Pertence ao Código do Trabalho (Lei n.º 7/2009, de 12 de Fevereiro)
Este artigo estabelece as regras fundamentais que o empregador deve seguir ao aplicar uma sanção disciplinar a um trabalhador. Em primeiro lugar, qualquer castigo deve ser justo e proporcional: quanto mais grave a falta, mais pesada pode ser a punição, e é obrigatório considerar a culpa do trabalhador. É proibido aplicar múltiplas sanções pela mesma infracção. Em segundo lugar, existe um prazo rigoroso: o empregador tem apenas três meses após tomar a decisão de castigar para colocar a sanção em prática; findo este período, a punição caduca e não pode mais ser executada. Em terceiro lugar, se a sanção for de carácter financeiro (desconto no salário), o empregador tem a obrigação legal de entregar esse montante à segurança social. Finalmente, o artigo estabelece que violar estas regras constitui uma contra-ordenação grave, ou seja, uma infracção administrativa com consequências para o empregador.
Um trabalhador comete um erro num projeto em janeiro. O empregador só decide aplicar uma multa disciplinar em maio (5 meses depois). A sanção caduca porque ultrapassou o prazo de 3 meses. O empregador não pode executá-la, mesmo que a falta tenha sido confirmada.
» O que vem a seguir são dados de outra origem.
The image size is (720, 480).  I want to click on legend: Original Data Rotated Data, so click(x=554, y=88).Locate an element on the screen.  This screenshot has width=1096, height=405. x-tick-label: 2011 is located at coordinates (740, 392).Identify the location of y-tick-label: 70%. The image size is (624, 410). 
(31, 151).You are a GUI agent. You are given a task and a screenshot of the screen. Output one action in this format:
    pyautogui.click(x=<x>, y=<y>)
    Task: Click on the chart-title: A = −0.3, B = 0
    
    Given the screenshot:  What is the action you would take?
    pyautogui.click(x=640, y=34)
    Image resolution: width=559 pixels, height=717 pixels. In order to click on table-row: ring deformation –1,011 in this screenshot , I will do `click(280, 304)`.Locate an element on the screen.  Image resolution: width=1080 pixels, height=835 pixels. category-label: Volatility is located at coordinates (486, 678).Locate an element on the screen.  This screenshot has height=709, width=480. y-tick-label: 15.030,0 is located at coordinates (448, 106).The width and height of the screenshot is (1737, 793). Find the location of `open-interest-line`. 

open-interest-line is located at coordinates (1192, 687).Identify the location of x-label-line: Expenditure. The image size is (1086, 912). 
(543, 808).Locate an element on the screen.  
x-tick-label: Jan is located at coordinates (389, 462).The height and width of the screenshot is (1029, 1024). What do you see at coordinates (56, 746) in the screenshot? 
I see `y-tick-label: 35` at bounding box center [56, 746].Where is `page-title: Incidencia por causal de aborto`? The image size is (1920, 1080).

Tentá-lo fazer constitui contra-ordenação grave.
Um empregado chega 15 minutos atrasado. O empregador aplica uma multa de 500€ (uma semana de salário). Esta sanção é desproporcionada face à gravidade da infracção e viola o artigo 330.º, podendo ser contestada judicialmente pelo trabalhador como abusiva.
Uma trabalhadora recebe uma sanção de 100€ por insubordinação. O empregador desconta este valor do seu salário, mas esquece-se de o entregar à segurança social. Esta omissão constitui contra-ordenação grave e o empregador pode ser multado pelas autoridades.